"On this day in 1857, Mary Gordon, a "free" black child of about 2 years old, was bound out as an apprentice to Stuart C. Slaven until age 18 to learn the business of housekeeping. Slaven was ordered to pay Mary $25 when she reached the age of 18; Mary died at age 16."
This was the account of Mary Gordon's life provided by the Highland County Historical Society. She was born free, but died in bondage. How?
I was at my desk typing when I heard the jingle that has become synonymous with the Highland County Historical Society's problematic way of dealing with slavery. For the better part of two years I've listened to "On This Day" segments that have ranged from very good to downright awful. The history of this area + a lack of diversity + the affinity many citizens have for the Civil War vis-a-vis the Confederate army = the perfect conditions for the continued degradation of bound and enslaved people.
For several months I've wanted to reach out to the team that produces these tracks, but I know how these conversations tend to go. I have never figured out how to talk about race without triggering the need of some well intentioned person to add the usual qualifiers: "not all", "quit being so sensitive", "my people were oppressed", or my personal favorite: "I don't see color".
I have to overcome the trap of moral authority. That is my biggest obstacle when writing and/or talking about race. At times, being "right" has negatively affected the way I have shared information. I have a natural air of certainty when it comes to the issues I research, write, and talk about. My "preaching" style can put people on the defensive. This has stopped them from listening. Instead of sharing information and perspectives, people start defending themselves from attacks that aren't part of the conscious dialogue.
With all of that said, the excerpt that started this blog was easily the most problematic 25 seconds of radio I've heard in a long time. Mary's life was treated like a footnote. We learned she was the "free" property of Stuart Slaven. Her interests and dreams didn't make the cut. The fact that a historical society chose to exclude or couldn't produce any more information about her time on Earth is a testament to how little her life still matters.
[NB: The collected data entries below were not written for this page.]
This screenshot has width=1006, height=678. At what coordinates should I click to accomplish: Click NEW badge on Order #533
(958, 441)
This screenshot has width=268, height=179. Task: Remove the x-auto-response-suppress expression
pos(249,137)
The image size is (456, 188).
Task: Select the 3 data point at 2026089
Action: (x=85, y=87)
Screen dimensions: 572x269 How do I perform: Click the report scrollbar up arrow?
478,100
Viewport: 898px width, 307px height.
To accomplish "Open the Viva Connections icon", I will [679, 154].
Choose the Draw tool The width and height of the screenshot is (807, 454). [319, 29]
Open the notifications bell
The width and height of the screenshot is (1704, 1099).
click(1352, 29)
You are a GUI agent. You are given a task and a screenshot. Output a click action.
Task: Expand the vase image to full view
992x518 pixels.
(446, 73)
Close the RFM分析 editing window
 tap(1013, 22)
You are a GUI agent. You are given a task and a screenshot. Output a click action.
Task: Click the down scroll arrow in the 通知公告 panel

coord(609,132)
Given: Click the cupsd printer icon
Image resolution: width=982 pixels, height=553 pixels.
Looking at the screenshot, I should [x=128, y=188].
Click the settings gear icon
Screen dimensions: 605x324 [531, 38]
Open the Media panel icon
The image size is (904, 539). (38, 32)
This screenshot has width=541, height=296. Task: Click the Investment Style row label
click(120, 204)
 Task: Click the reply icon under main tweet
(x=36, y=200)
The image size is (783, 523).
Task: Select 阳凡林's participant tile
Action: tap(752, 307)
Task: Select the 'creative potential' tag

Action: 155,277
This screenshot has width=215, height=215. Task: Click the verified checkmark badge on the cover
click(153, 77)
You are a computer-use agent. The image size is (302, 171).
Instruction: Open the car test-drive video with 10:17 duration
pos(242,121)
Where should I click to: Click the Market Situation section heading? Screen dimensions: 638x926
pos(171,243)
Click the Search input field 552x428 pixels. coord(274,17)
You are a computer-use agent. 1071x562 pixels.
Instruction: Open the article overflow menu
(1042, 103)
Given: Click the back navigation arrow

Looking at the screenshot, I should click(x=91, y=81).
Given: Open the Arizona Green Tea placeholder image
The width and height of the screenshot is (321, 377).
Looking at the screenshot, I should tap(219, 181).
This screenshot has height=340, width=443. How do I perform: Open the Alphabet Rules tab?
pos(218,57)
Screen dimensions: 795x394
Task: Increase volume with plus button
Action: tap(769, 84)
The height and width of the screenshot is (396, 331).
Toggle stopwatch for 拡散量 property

She was born, washed dishes, did laundry, possibly suffered the fate of other young girls who were bound, and then she died.
I don't ascribe malevolent motives to those who reported on Mary's life. A lot of the information used in these features come from court records and documents that never considered the humanity of the people they were chronicling. This dehumanizing was intentional during slavery. God fearing Christians had to justify their mistreatment of people "made in the image of God", but we can do better. This kind of talk too often gets classified as political correctness. It's easier to call something "PC" and avoid it than it is to investigate things that make us uncomfortable or we don't understand.
I want the historical society to know It's possible to hurt people without meaning to. It's possible to engage in problematic behavior without knowing it. It's possible for a predominantly white community to unintentionally alienate the minorities among them. This doesn't make a person, institution or a community writ large good or bad. It just means there is more work to do. All of us are susceptible to our own lack of understanding.
A lot of people don't know what it meant to be bound. If you don't know, then it's possible to think living in bondage is better than being a slave, but that isn't true. Being a bond servant was often worse than being a slave. Many of the "free" Blacks who found themselves in bondage never lived to see the freedom they were working for. There were more mixed race "free" Blacks than "free" Blacks with no outward signs of European blood. These mixed race "free" Blacks were often the children of rape. Was Mary Gordon a child of mixed race? Did Stuart Slaven father Mary? Child birth was the leading cause of death for women under 30 during the mid 19th century, was Mary pregnant at the time of her death? Who gives an apprenticeship to a two year old? Did Stuart pay any reparations to Mary's family after her death? These are a few of the questions I have about one of Highland County's forgotten children.